Last week, Equatorial Guinea opened the Fourth Ordinary Session of Ministers of Health of the Economic Community of Central African States (ECCAS). President Obiang Nguema Mbasogo encouraged other governments to continue to fight against AIDS, appealing to the solidarity and support of the international community. The head of state, who has championed the fight against AIDS through preventive education, condom distribution and financing of antiretroviral medicine for afflicted populations, also called for a shared responsibility globally in fighting the disease.

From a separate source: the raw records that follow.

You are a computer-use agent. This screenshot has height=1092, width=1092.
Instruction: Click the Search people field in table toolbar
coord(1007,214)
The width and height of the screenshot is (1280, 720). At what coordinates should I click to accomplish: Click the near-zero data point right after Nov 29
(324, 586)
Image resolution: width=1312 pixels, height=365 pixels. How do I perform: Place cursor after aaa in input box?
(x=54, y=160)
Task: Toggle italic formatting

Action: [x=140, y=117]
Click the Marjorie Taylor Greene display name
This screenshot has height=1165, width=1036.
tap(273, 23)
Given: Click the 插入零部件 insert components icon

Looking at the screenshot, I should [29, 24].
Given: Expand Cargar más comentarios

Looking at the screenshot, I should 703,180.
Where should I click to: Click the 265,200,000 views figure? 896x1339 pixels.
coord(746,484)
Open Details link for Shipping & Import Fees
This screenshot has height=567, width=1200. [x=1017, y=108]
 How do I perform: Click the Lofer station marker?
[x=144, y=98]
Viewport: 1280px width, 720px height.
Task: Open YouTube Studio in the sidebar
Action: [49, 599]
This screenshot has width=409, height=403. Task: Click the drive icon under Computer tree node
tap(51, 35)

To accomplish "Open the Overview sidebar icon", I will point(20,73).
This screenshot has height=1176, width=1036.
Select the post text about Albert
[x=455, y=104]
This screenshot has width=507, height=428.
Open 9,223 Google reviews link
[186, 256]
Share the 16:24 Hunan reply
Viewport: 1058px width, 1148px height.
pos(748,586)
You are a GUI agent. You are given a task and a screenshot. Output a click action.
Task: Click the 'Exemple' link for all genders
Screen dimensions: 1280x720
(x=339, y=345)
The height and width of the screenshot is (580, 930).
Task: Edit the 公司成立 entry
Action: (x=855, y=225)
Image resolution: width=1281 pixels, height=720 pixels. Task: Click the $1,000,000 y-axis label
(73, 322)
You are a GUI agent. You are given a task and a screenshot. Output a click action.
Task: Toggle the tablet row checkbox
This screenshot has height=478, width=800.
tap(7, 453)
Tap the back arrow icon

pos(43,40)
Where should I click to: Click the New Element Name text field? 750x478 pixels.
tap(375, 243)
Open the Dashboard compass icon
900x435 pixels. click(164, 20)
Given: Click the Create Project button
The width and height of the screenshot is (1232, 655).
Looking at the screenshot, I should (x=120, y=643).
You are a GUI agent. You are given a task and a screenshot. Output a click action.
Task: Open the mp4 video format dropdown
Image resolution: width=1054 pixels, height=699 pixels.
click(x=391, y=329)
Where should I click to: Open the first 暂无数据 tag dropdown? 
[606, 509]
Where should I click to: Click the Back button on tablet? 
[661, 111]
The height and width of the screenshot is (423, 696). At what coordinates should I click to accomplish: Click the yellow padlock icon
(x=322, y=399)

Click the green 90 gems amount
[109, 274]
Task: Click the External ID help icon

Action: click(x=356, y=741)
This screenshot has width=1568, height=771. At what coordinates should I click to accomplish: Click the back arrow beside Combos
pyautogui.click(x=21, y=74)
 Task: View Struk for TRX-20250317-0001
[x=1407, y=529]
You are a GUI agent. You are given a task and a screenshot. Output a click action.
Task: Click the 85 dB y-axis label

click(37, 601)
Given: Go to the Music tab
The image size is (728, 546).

“With the spirit that characterizes the people of Equatorial Guinea, we join the effort with initiatives such as the UNESCO-Equatorial Guinea International Prize for Research in Life Sciences, which encourages the international scientific community to seek remedies for diseases that threaten the welfare of human existence, such as AIDS, tuberculosis and malaria,” the president said at his recent state of address.

Victor Mooney, AIDS activist and creator of the Goree Challenge, knows just how benevolent the African government can be after receiving a $30,000 donation that enabled Mooney to purchase a 24-foot custom-made ocean rowboat. When the vessel arrives in New York, Kingsborough Community College and SUNY Maritime College will prepare the boat for its trans-Atlantic journey and assist with Mooney’s nautical training. The advocate will attempt to row across the Atlantic Ocean later this year to encourage voluntary HIV testing, increased access to antiretroviral medicine for those who need it and prevention measures to bring about an AIDS-free generation.

His campaign, “Goree Challenge I,” started in May 2006 from Goree Island, Senegal, to Bahia, Brazil, the Caribbean and New York. His second trip in 2009 started in Senegal and ended in the Caribbean. “Goree Challenge III” (February 2011) started in So Vicente.

According to the Centers for Disease Control and Prevention, 1.2 million people in the U.S. have HIV, the virus that causes AIDS, and 20 percent are unaware they are infected. There are 41,000 new HIV infections diagnosed each year in the U.S., and 14 percent of these infections occur in 13- to 25-year-olds.